For this exercise, copy exactly only the lines from the one containing "Select Uitval row with meldnr 311027127" to the final line of the material below, without the pictures.

[The data Boundary: Start]

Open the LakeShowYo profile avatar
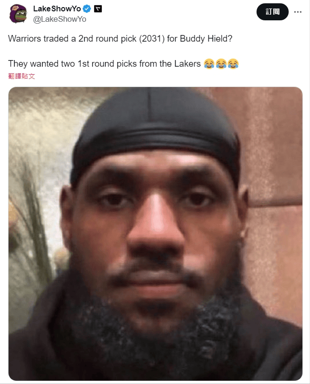 pos(18,14)
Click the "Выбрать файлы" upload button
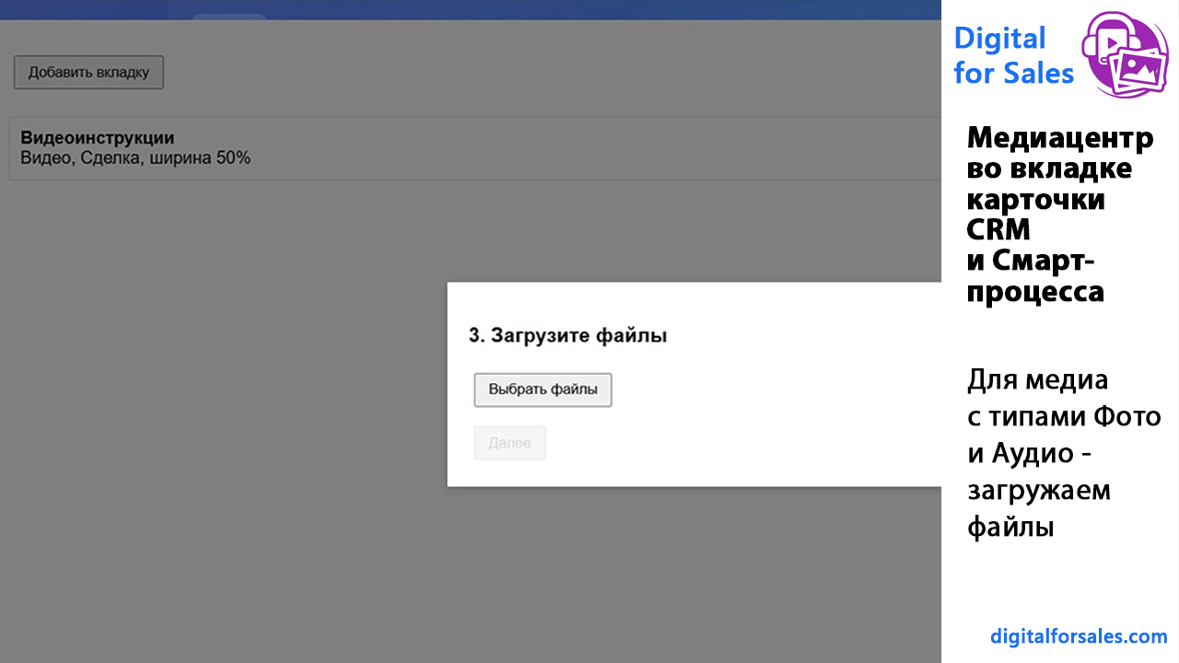1179x663 pixels. pos(543,390)
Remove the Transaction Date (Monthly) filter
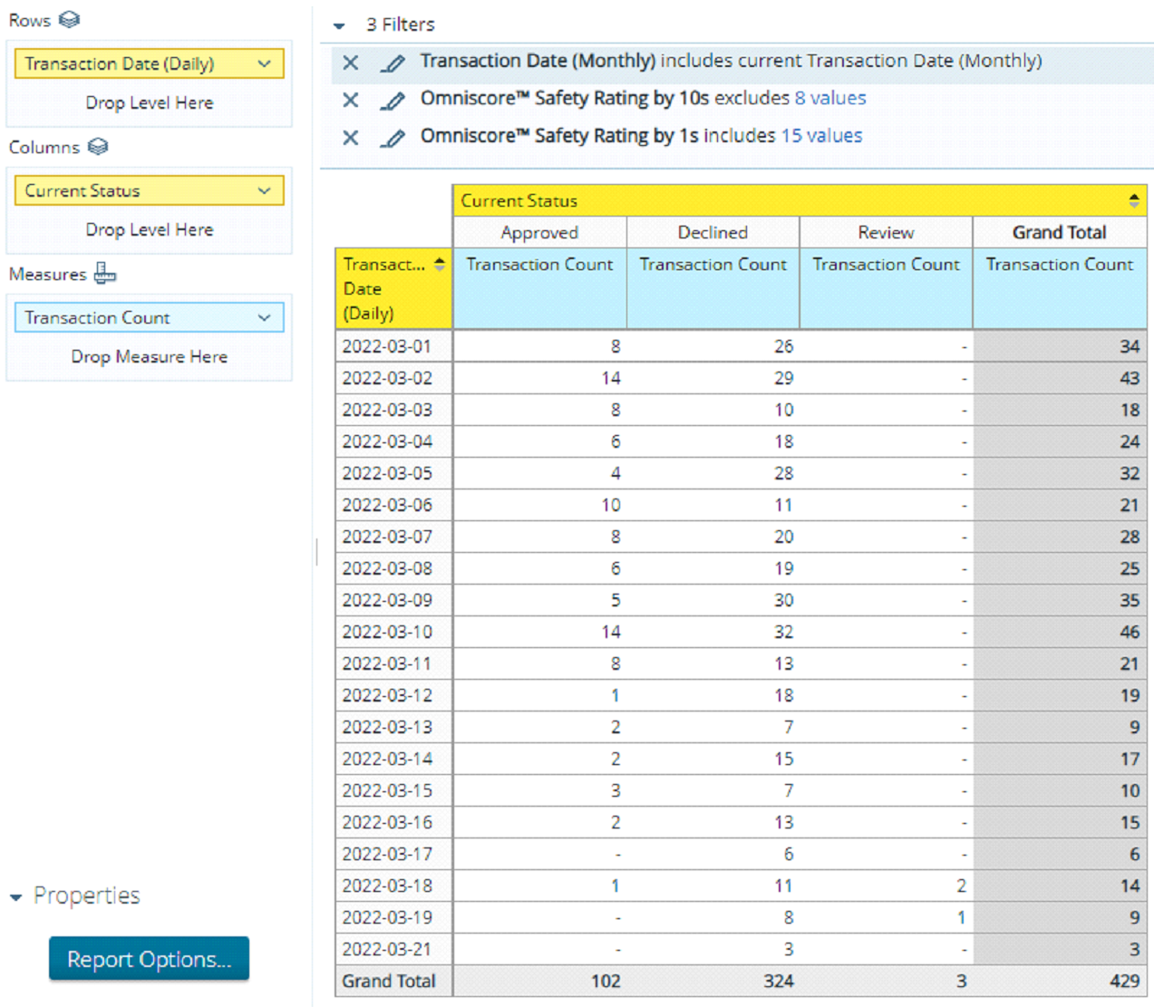This screenshot has width=1154, height=1007. coord(351,63)

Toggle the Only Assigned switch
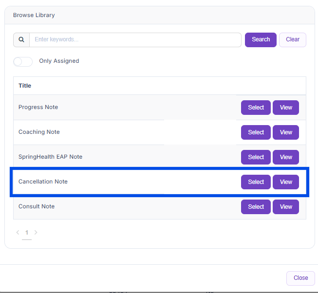(23, 61)
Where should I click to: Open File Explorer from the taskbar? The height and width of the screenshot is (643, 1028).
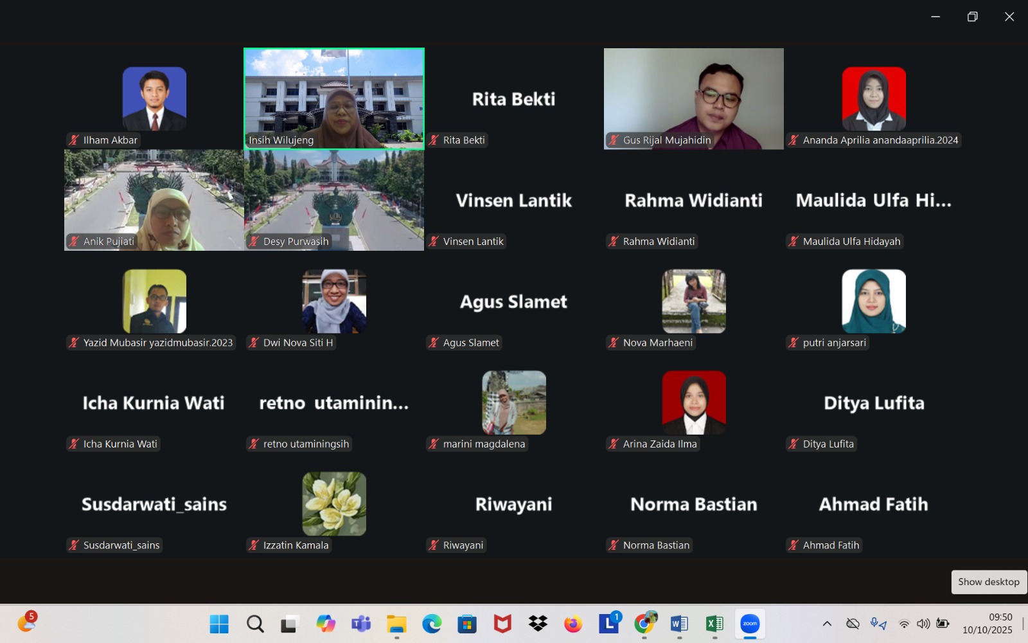coord(396,624)
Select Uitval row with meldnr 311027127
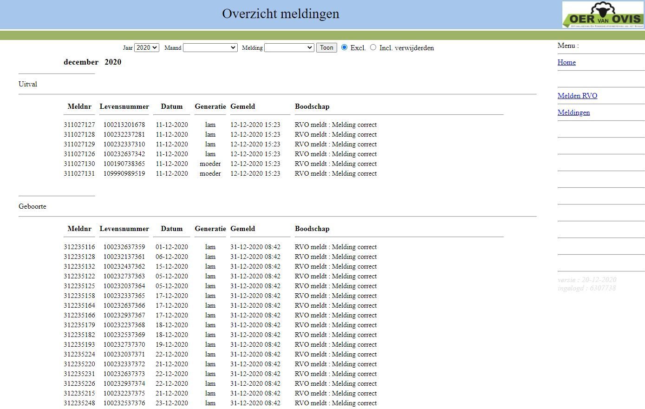This screenshot has height=409, width=645. 79,125
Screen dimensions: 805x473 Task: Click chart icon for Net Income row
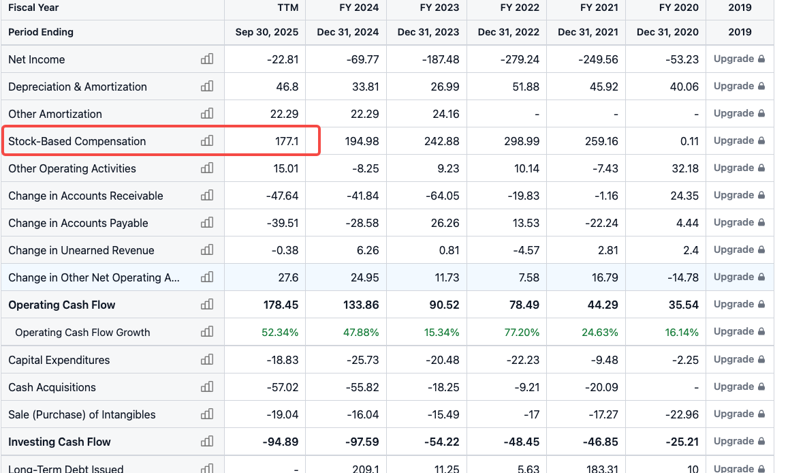pyautogui.click(x=207, y=59)
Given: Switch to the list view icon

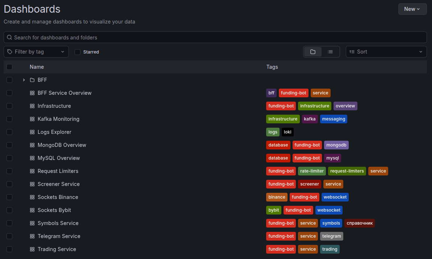Looking at the screenshot, I should coord(330,51).
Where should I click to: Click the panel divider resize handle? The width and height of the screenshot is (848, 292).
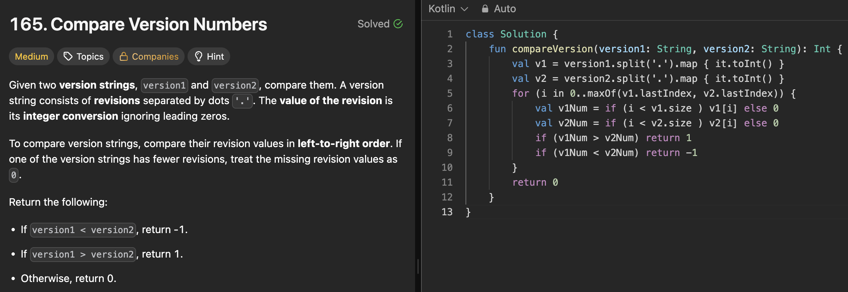coord(418,266)
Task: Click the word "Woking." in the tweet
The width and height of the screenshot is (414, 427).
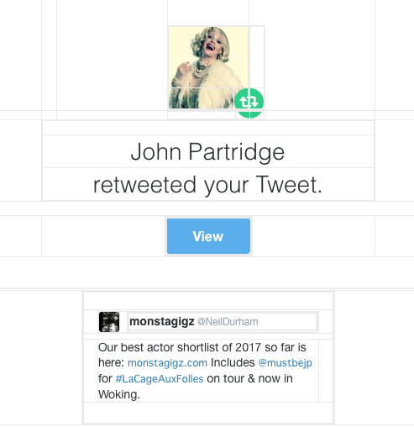Action: click(x=119, y=394)
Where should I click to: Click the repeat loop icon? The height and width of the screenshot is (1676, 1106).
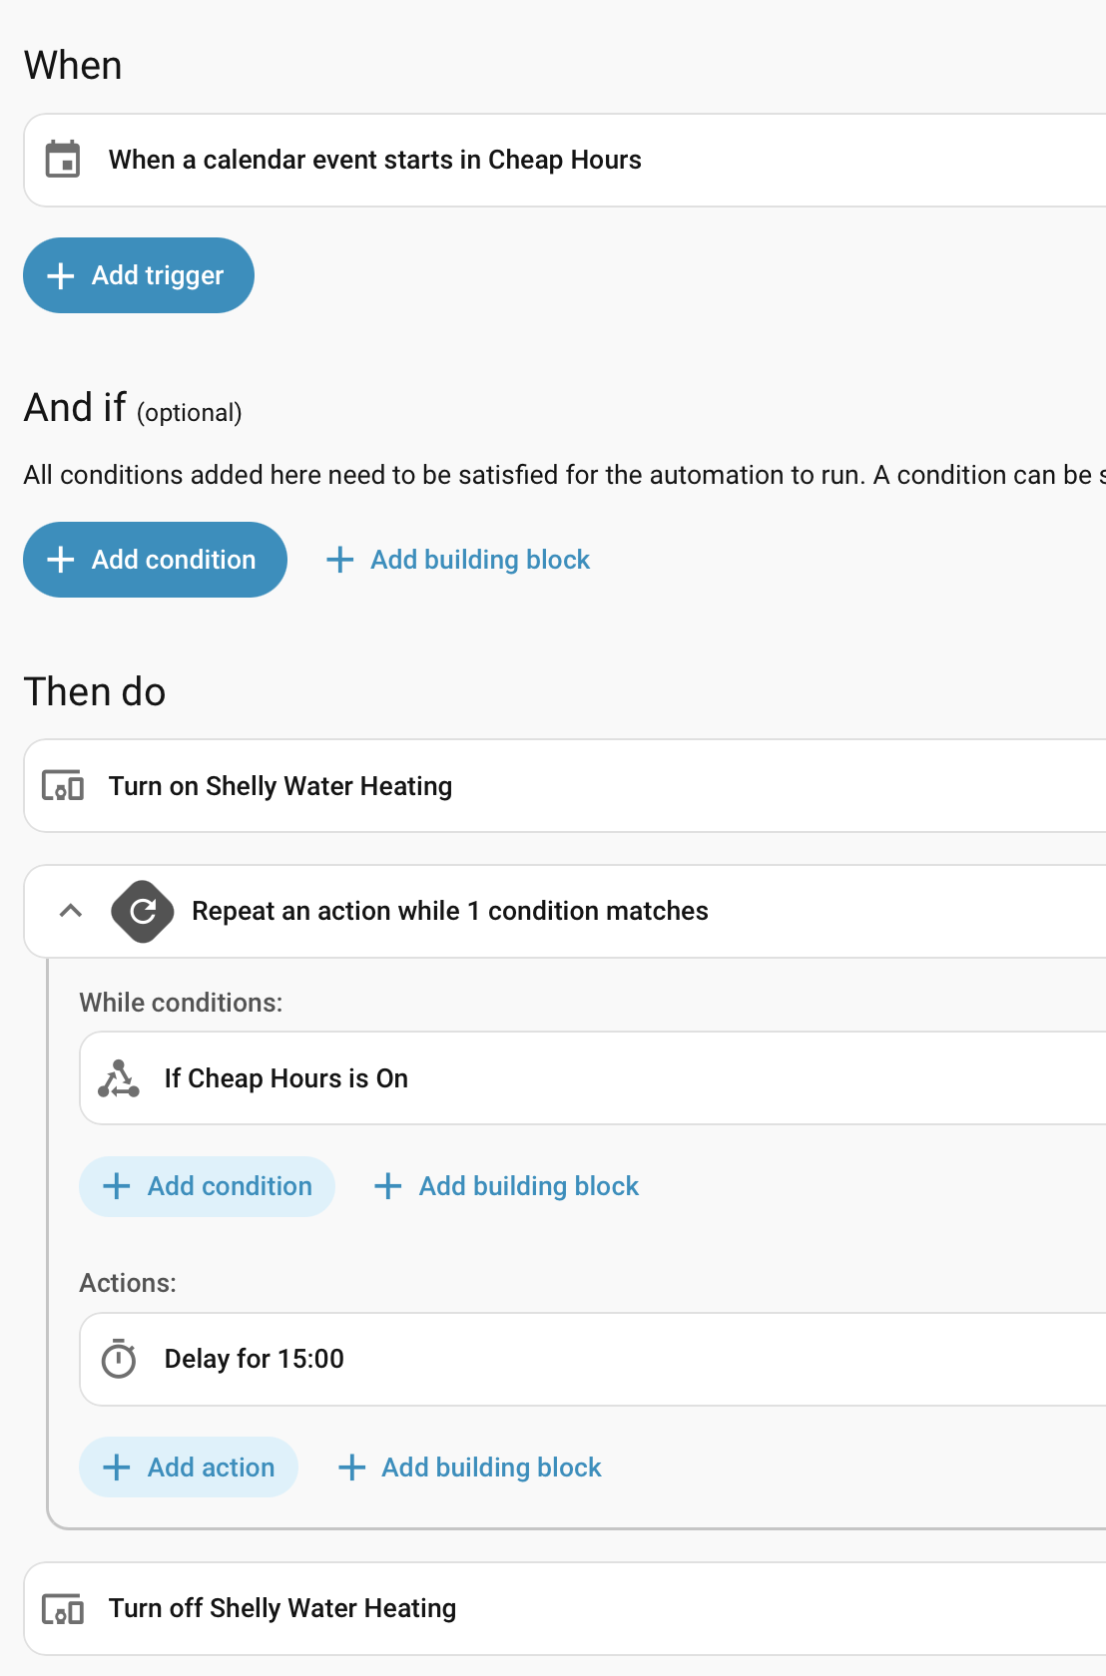tap(143, 911)
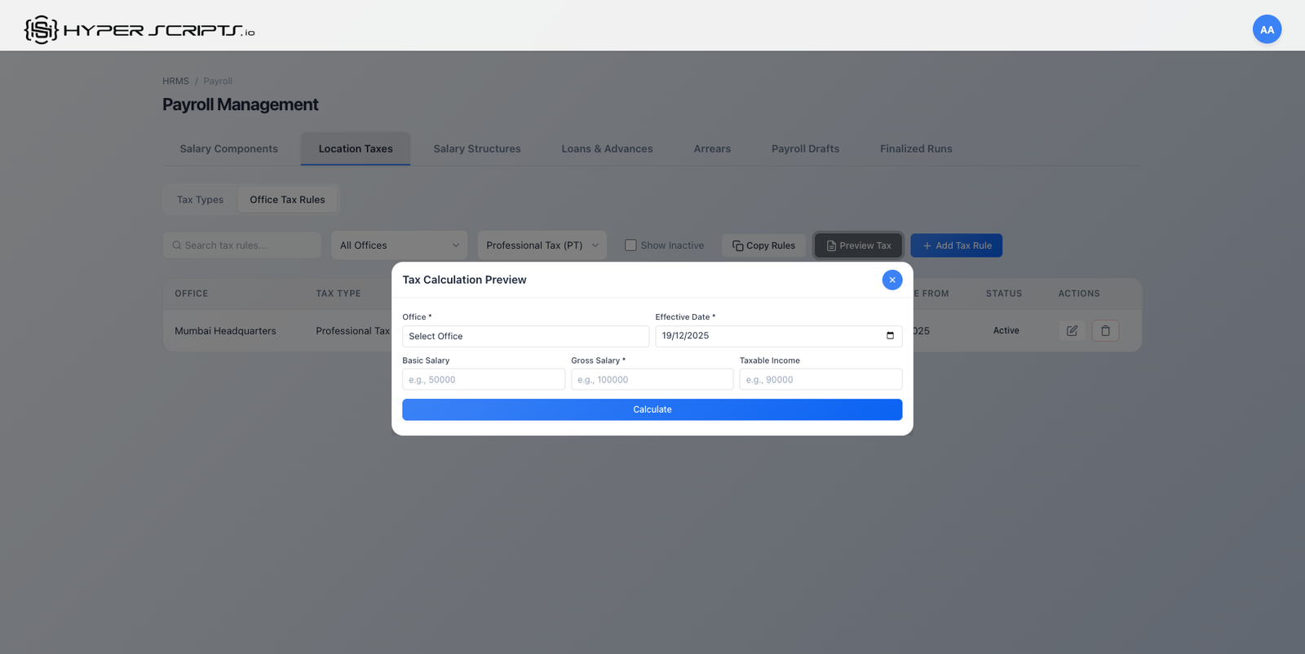Switch to the Salary Structures tab
The height and width of the screenshot is (654, 1305).
tap(476, 149)
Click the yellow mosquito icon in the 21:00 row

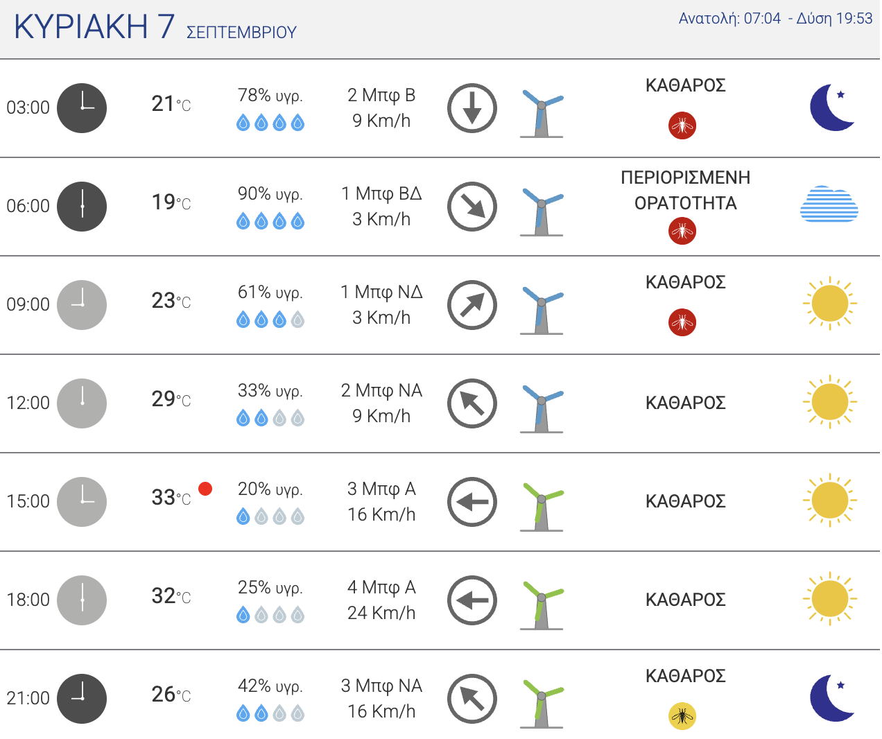pyautogui.click(x=682, y=716)
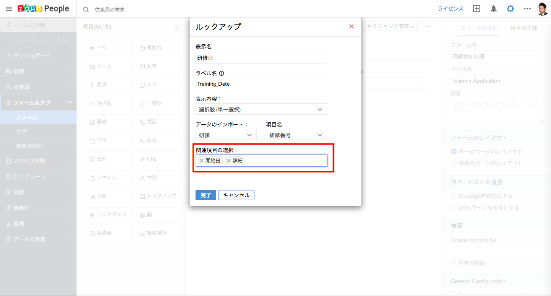The height and width of the screenshot is (296, 551).
Task: Click the 表示名 input field
Action: [261, 58]
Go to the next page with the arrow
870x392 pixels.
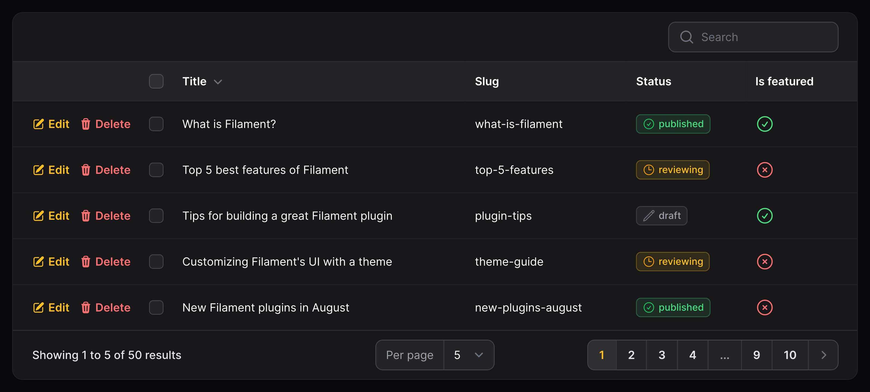click(823, 355)
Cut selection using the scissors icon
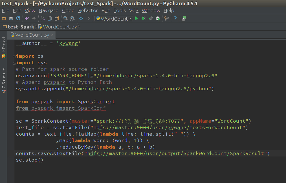The height and width of the screenshot is (183, 286). coord(42,18)
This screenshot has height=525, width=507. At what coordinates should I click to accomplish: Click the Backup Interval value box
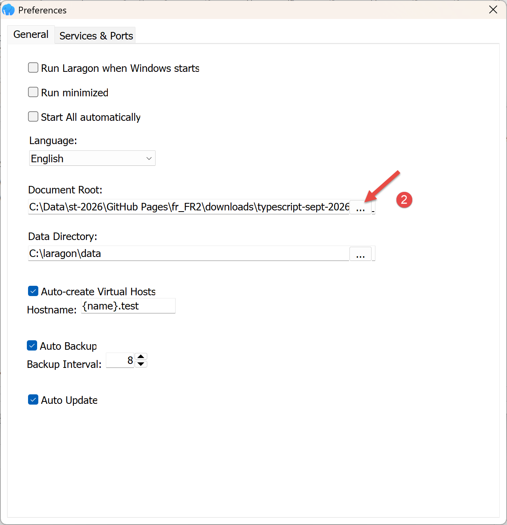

[The data Boundary: End]

> _Task output_
Select Uitval row with meldnr 311027127
This screenshot has height=409, width=645. 79,125
Screen dimensions: 805x473 Task: Click chart icon for Net Income row
pyautogui.click(x=207, y=59)
Given: Switch to the list view icon

Looking at the screenshot, I should coord(330,51).
Where should I click to: Click the panel divider resize handle? The width and height of the screenshot is (848, 292).
coord(418,266)
Task: Click the word "Woking." in the tweet
The width and height of the screenshot is (414, 427).
Action: click(x=119, y=394)
Where should I click to: Click the repeat loop icon? The height and width of the screenshot is (1676, 1106).
tap(143, 911)
Switch to the Salary Structures tab
The height and width of the screenshot is (654, 1305).
tap(476, 149)
Click the yellow mosquito icon in the 21:00 row

pyautogui.click(x=682, y=716)
The height and width of the screenshot is (296, 551).
Task: Click the 表示名 input field
Action: [261, 58]
Go to the next page with the arrow
870x392 pixels.
click(823, 355)
Cut selection using the scissors icon
The height and width of the screenshot is (183, 286). coord(42,18)
This screenshot has height=525, width=507. At what coordinates should I click to accomplish: Click the Backup Interval value box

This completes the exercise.